### Problem requirements
Only the lines from the first line of the records through the line containing "The image size is (1894, 905)." belong in the answer. Copy them exactly.

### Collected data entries
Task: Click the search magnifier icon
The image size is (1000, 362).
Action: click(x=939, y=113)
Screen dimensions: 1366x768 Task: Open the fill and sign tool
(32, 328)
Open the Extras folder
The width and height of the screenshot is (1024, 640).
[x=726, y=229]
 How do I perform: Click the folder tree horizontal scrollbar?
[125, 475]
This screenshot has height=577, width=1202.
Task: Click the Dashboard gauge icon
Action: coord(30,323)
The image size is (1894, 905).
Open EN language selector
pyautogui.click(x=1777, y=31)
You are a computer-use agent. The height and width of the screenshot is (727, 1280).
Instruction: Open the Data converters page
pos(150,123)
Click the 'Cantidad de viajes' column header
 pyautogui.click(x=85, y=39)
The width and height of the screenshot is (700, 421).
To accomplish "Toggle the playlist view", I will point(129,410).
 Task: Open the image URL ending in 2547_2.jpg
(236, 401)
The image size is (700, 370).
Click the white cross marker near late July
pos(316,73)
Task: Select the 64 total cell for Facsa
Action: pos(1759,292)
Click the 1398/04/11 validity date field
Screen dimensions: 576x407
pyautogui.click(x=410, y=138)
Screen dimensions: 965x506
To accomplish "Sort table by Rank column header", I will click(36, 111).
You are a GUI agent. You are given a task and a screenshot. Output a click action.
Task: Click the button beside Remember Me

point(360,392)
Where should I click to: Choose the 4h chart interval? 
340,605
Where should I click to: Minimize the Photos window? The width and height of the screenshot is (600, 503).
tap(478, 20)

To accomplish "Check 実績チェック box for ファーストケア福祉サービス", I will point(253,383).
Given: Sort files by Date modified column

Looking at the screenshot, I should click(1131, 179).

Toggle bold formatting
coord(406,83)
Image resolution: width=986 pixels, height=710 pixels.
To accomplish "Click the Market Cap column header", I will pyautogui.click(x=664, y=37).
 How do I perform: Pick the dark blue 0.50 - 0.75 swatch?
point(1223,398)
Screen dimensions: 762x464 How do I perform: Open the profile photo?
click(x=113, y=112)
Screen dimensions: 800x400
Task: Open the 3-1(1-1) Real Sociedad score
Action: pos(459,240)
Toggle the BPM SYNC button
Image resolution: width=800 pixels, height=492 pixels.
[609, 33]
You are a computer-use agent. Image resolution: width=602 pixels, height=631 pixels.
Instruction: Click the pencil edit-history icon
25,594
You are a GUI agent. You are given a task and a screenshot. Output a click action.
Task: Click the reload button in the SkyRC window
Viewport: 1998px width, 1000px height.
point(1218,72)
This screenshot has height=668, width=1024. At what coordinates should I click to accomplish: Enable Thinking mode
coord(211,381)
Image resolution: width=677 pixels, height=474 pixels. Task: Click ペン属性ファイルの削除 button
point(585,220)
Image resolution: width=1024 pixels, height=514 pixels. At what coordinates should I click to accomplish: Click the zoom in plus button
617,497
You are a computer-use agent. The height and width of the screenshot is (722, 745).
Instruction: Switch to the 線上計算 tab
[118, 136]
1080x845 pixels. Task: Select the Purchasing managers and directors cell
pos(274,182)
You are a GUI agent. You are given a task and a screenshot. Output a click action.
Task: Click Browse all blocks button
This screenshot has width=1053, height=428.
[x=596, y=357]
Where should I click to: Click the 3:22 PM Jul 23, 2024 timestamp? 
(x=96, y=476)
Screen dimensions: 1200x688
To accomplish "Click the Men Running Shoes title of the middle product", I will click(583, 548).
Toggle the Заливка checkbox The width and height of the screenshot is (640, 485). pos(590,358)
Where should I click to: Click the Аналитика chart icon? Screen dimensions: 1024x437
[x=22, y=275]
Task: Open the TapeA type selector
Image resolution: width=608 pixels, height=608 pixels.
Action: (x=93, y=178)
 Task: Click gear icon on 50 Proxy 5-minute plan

### Answer to the exercise
Task: Click the search magnifier icon
The image size is (1000, 362).
Action: click(x=939, y=113)
Screen dimensions: 1366x768 Task: Open the fill and sign tool
(32, 328)
Open the Extras folder
The width and height of the screenshot is (1024, 640).
[x=726, y=229]
 How do I perform: Click the folder tree horizontal scrollbar?
[125, 475]
This screenshot has height=577, width=1202.
Task: Click the Dashboard gauge icon
Action: coord(30,323)
The image size is (1894, 905).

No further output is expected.